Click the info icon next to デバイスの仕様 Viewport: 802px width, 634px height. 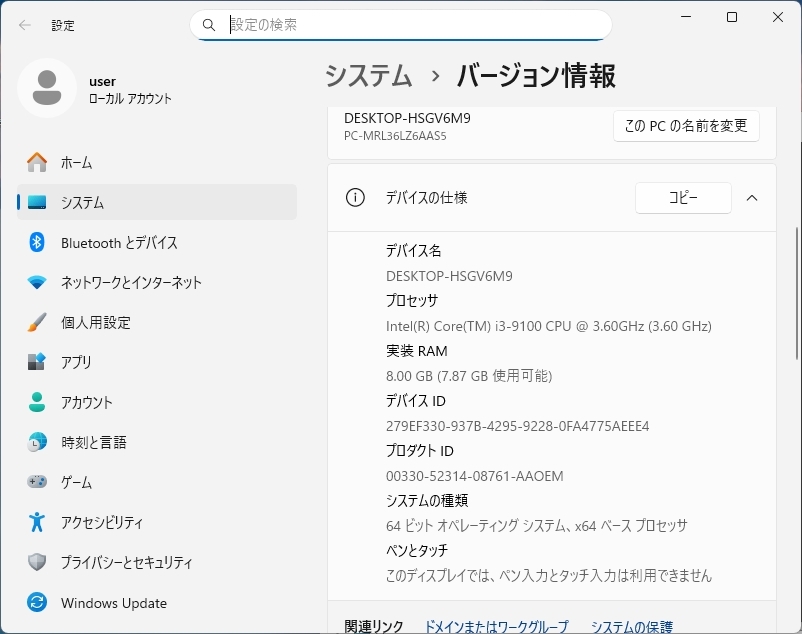click(x=354, y=198)
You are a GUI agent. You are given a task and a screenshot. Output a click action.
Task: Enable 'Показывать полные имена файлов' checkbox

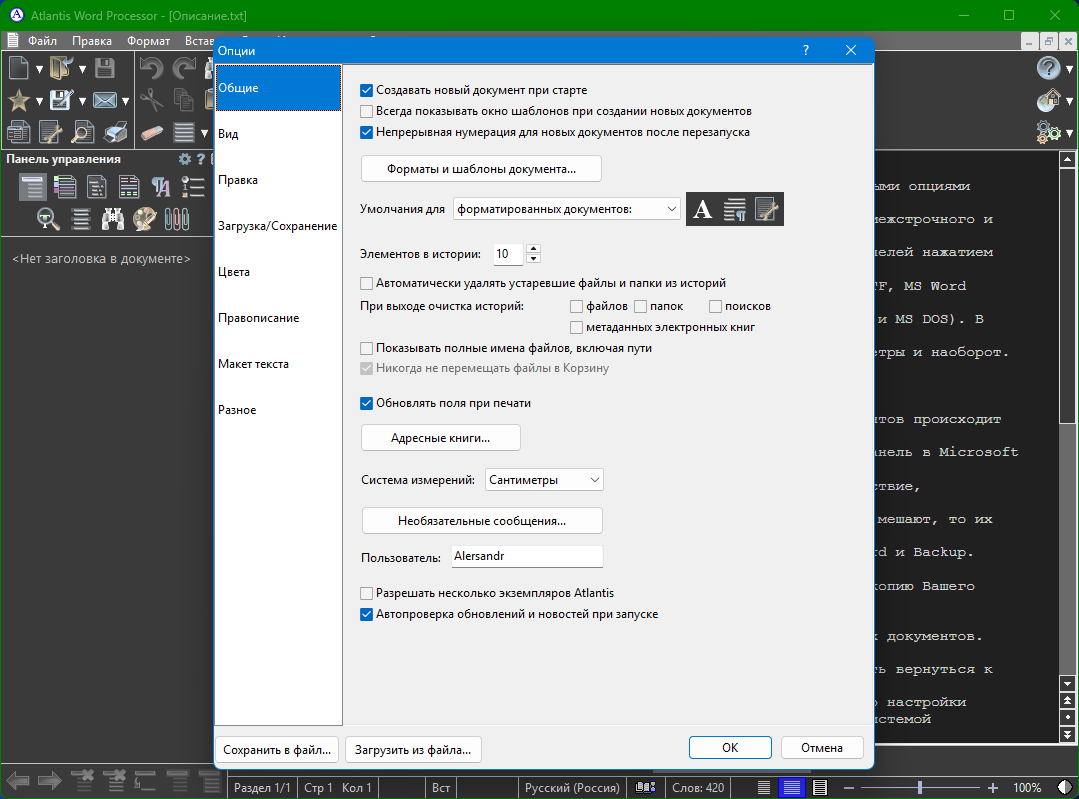(x=367, y=348)
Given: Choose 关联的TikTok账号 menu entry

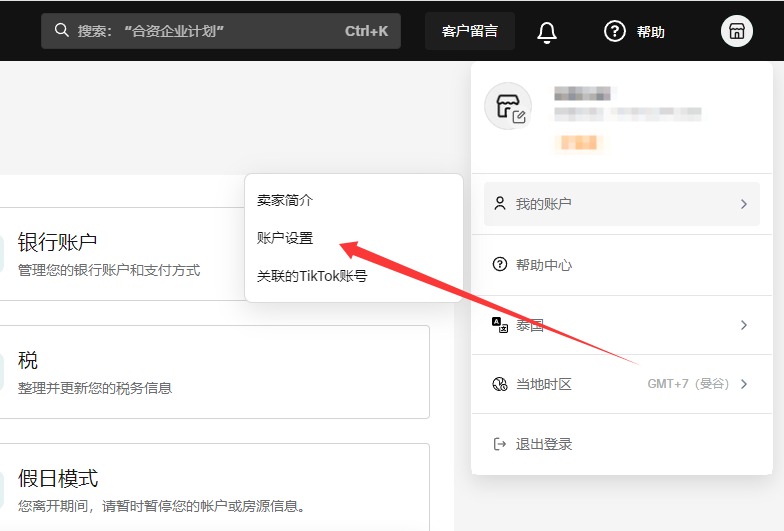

* _Work order_:
In the records above, find the line that contains "You are a GUI", then write it out along with every line after it, exactly, through the last one. Leave the pictures out.

* _Exercise response_:
You are a GUI agent. You are given a task and a screenshot. Output a click action.
Task: Enable 'Показывать полные имена файлов' checkbox

(x=367, y=348)
Given: Choose 关联的TikTok账号 menu entry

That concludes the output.